Overview of the physics design of the EHL-2 spherical torus
Y. Liang, Huasheng Xie, Yuejiang Shi, Xiang Gu, xinchen Jiang, Lili Dong, Xueyun Wang, Danke Yang, Wenjun 文军 LIU 刘, Tiantian Sun, Yumin Wang, Z. Li, Jianqing Cai, Xianming Song, Muzhi Tan, Guang Yang, Hanyue Zhao, H. Ma, Yueng-Kay Martin 元凯 PENG 彭, Shaodong 绍栋 SONG 宋, Zhengyuan 正元 CHEN 陈, Yingying 颖颖 LI 李, Yingying Li, Di 迪 LUO 罗, Yuanming 圆明 YANG 杨, Minsheng 敏胜 LIU 刘, the EHL-2 Team
Abstract
Abstract ENN is planning the next generation experimental device EHL-2 with the goal to verify the thermal reaction rates of p- 11 B fusion, establish spherical torus/tokamak experimental scaling laws at 10’s keV ion temperature, and provide a design basis for subsequent experiments to test and realize the p- 11 B fusion burning plasma. Based on 0-dimensional (0-D) system design and 1.5-dimensional transport modelling analyses, the main target parameters of EHL-2 have been basically determined, including the plasma major radius, R 0 , of 1.05 m, the aspect ratio, A , of 1.85, the maximum central toroidal magnetic field strength, B 0 , of 3 T, and the plasma toroidal current, I p , of 3 MA. The main heating system will be the neutral beam injection at a total power of 17 MW. In addition, 6 MW of electron cyclotron resonance heating will serve as the main means of local current drive and MHD instabilities control.

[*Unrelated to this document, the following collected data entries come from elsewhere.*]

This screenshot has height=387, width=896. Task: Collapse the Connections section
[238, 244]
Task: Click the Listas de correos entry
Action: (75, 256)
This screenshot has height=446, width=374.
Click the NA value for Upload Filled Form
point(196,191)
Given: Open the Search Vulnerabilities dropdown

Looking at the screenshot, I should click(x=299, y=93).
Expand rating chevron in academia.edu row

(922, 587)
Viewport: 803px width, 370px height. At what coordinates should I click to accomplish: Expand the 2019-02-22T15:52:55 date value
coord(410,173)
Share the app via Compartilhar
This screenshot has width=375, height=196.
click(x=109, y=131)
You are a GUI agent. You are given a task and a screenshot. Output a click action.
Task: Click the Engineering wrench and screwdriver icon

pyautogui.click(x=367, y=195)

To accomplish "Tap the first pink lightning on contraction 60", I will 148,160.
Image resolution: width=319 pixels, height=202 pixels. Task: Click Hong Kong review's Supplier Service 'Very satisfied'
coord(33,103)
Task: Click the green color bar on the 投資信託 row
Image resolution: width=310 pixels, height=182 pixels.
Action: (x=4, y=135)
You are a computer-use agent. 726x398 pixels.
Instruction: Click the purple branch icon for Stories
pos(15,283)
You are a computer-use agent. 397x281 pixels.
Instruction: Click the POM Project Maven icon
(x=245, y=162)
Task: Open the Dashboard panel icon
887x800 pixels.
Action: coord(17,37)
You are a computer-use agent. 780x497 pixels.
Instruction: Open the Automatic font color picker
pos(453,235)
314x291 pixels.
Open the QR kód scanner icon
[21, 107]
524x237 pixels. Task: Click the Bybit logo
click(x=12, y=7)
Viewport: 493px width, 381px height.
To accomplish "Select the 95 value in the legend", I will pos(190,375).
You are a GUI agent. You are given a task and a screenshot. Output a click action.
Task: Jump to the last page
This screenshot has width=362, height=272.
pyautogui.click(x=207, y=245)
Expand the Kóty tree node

The physics design of EHL-2 is focused on addressing three main operating scenarios, i.e., (1) high ion temperature scenario, (2) high-performance steady-state scenario and (3) high triple product scenario. Each scenario will integrate solutions to different important issues, including equilibrium configuration, heating and current drive, confinement and transport, MHD instability, p- 11 B fusion reaction, plasma-wall interactions, etc. Beyond that, there are several unique and significant challenges to address, including establish a plasma with extremely high core ion temperature ( T i,0 > 30 keV), and ensure a large ion-to-electron temperature ratio ( T i,0 / T e,0 > 2), and a boron concentration of 10%‒15% at the plasma core; realize the start-up by non-inductive current drive and the rise of MA-level plasma toroidal current. This is because the volt-seconds that the central solenoid of the ST can provide are very limited; achieve divertor heat and particle fluxes control including complete detachment under high P / R (> 20 MW/m) at relatively low electron densities. This overview will introduce the advanced progress in the physics design of EHL-2.